Start of SELECTED EXTRACT
Ask LH: Is It Legal To Encrypt My Files?

Dear Lifehacker, I have read plenty of stories on how to encrypt my files on my hard drive, but how legal is it? Can the police fine me for not giving them access to my encrypted files or am I just worrying over nothing? Thanks, Encryption Guy

Cyber lock picture from Shutterstock

Dear Encryption Guy,

Choosing to encrypt your files is perfectly legal. However, if the police require access to your protected data and you decide not to cooperate, you can expect to land in some hot water.

Here's what online rights group Electronic Frontiers Australia has to say in regards to the legalities of personal data encryption:

While encryption can be used freely within Australia, the Cybercrime Act 2001 includes provisions for law enforcement to compel the disclosure of encryption keys, passwords, and any other details necessary to obtain evidence in a protected or encrypted state.
End of SELECTED EXTRACT
Start of PROVIDED DATA
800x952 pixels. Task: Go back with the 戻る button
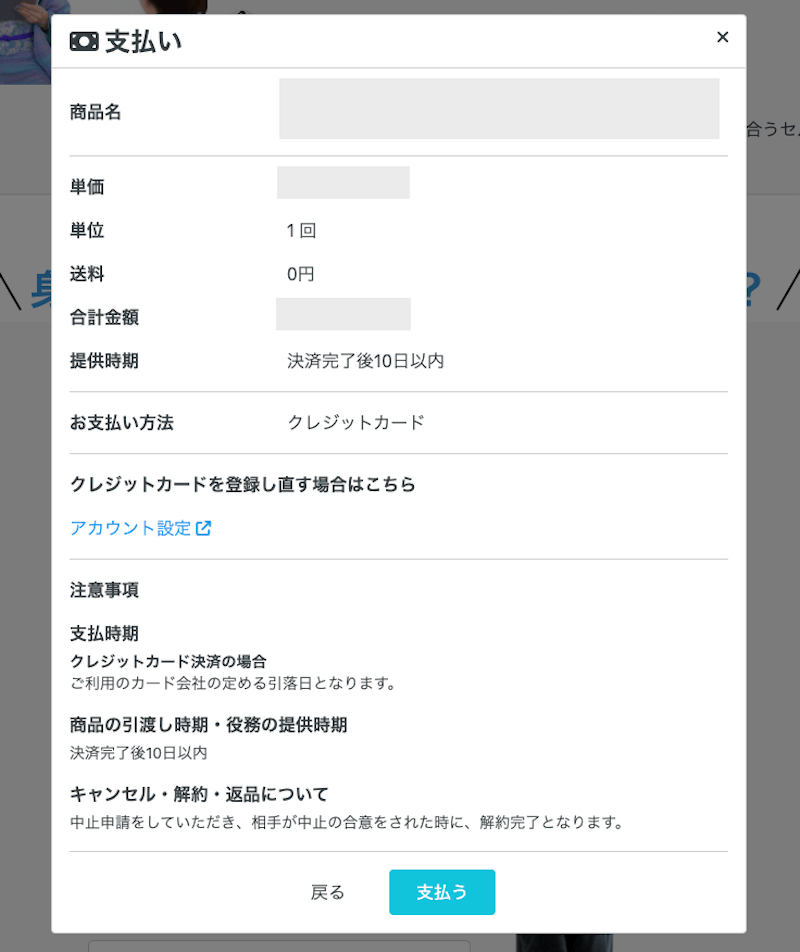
End of PROVIDED DATA
Start of PROVIDED DATA
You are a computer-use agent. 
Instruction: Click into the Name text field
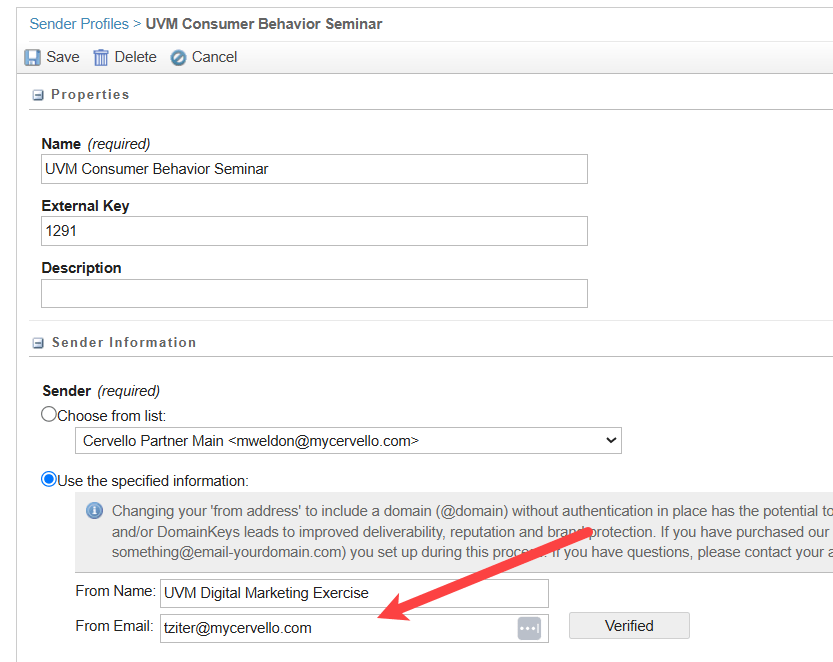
End of PROVIDED DATA
Start of PROVIDED DATA
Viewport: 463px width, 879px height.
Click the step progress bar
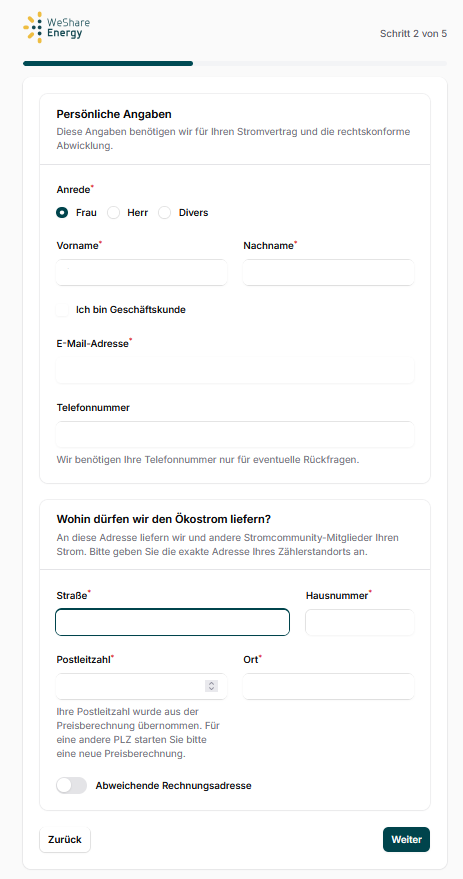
End of PROVIDED DATA
- **SET EXERCISE**
Revise the encryption column starting at "Cyber lock picture" and ending at "some hot water.", and write that stretch out again with "hot water" changed to "trouble".

- **REPLY TO THE EXERCISE**
Cyber lock picture from Shutterstock

Dear Encryption Guy,

Choosing to encrypt your files is perfectly legal. However, if the police require access to your protected data and you decide not to cooperate, you can expect to land in some trouble.